**STUDY MATERIAL:**
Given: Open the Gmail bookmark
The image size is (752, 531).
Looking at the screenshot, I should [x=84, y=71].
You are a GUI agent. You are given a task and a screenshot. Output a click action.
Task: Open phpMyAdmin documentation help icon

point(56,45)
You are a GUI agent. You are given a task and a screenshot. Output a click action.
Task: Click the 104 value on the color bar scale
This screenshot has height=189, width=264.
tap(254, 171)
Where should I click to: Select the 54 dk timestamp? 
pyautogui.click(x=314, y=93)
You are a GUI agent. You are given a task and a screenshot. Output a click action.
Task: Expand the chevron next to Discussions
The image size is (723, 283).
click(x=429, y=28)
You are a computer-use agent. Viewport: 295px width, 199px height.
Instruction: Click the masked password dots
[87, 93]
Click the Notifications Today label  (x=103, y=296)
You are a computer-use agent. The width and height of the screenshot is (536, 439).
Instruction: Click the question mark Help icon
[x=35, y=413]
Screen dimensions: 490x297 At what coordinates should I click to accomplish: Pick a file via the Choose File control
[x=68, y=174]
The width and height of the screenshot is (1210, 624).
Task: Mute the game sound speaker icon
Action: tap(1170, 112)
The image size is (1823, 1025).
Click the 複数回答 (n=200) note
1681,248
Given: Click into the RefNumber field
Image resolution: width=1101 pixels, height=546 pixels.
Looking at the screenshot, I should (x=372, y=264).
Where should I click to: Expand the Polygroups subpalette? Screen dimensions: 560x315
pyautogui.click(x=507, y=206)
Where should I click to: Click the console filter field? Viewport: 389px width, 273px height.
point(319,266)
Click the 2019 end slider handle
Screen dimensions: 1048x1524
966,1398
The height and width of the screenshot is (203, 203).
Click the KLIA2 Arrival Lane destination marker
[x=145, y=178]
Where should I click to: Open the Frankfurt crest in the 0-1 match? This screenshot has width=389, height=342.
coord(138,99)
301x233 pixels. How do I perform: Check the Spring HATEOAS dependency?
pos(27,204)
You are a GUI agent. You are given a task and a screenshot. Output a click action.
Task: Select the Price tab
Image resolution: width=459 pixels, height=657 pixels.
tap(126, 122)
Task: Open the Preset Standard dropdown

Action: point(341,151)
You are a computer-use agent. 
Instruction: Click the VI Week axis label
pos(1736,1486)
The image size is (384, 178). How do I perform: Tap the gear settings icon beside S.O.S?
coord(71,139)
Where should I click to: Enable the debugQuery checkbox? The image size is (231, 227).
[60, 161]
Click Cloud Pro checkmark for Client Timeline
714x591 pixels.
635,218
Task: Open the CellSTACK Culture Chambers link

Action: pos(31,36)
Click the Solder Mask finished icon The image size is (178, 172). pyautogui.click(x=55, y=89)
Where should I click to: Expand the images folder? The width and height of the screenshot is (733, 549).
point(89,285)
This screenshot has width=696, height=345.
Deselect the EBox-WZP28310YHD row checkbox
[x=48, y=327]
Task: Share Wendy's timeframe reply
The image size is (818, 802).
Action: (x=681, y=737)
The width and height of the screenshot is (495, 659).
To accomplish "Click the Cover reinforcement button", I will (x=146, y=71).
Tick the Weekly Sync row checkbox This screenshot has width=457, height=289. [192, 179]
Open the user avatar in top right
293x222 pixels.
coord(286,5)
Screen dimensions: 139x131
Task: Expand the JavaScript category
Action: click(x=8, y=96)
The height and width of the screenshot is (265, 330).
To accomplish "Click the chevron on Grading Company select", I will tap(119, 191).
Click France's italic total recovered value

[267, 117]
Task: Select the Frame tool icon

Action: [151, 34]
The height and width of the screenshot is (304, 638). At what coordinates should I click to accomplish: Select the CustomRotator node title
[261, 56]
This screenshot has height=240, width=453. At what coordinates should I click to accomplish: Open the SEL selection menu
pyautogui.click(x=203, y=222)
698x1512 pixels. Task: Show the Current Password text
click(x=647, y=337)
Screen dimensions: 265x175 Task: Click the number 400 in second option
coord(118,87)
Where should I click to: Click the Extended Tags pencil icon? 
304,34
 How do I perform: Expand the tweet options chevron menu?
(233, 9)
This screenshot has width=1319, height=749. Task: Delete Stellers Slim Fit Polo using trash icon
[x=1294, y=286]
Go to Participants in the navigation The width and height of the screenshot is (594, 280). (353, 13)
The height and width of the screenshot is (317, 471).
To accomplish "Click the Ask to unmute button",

**WHAT YOU SHOULD DO:** Every line of the listing that includes the word "computer" belongs in the answer.

**WRITTEN SOLUTION:**
You are a computer-use agent. Viewport: 295px width, 199px height.
You are a computer-use agent. The width and height of the screenshot is (536, 439).
You are a computer-use agent. 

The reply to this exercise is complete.